[Data supplied]

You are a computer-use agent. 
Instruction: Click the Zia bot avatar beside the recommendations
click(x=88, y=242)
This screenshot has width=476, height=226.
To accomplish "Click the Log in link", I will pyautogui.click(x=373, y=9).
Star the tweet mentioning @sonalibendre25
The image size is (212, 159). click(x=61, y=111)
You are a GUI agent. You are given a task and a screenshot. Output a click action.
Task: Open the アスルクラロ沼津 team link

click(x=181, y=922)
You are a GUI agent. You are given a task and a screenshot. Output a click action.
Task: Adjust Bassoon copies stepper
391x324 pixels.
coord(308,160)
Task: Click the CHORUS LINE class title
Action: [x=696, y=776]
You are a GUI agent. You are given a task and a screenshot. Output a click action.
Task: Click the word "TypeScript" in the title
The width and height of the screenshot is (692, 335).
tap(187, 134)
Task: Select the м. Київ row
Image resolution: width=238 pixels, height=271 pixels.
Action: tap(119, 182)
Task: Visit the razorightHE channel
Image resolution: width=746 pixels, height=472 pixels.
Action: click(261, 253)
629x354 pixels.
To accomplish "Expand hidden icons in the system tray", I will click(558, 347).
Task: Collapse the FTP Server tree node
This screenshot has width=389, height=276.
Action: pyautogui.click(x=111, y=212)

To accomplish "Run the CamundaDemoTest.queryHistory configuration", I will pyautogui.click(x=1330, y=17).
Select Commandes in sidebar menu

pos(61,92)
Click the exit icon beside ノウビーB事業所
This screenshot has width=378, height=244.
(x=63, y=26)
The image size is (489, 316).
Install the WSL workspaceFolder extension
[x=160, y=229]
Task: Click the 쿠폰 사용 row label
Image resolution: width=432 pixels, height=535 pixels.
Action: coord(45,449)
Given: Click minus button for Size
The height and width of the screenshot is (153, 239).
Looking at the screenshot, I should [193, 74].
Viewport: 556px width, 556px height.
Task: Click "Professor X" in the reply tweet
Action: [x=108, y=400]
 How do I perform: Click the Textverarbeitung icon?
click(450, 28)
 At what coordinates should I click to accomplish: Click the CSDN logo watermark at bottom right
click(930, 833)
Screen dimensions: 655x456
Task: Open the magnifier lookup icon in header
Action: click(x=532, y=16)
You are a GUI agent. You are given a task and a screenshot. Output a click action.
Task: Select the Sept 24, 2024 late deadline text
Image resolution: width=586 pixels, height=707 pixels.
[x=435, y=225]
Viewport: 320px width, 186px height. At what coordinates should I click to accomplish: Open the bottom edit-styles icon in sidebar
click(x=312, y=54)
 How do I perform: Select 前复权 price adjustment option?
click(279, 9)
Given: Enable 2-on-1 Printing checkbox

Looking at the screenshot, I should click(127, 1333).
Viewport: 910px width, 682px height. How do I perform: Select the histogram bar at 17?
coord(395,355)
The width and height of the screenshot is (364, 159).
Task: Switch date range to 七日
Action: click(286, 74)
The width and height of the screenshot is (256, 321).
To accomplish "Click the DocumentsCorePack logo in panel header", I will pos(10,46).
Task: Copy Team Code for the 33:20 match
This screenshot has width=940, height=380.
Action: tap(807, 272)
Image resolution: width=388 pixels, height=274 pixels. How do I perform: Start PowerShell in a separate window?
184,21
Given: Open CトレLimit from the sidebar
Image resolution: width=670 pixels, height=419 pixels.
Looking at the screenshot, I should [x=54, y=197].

[/Data supplied]

What you need to do:
Write out, without alteration, the line that contains "The width and height of the screenshot is (256, 321)." and all subsequent lines down to the end of the data above.

Exercise solution:
The width and height of the screenshot is (256, 321).
To accomplish "Click the DocumentsCorePack logo in panel header", I will pos(10,46).
Task: Copy Team Code for the 33:20 match
This screenshot has width=940, height=380.
Action: tap(807, 272)
Image resolution: width=388 pixels, height=274 pixels. How do I perform: Start PowerShell in a separate window?
184,21
Given: Open CトレLimit from the sidebar
Image resolution: width=670 pixels, height=419 pixels.
Looking at the screenshot, I should [x=54, y=197].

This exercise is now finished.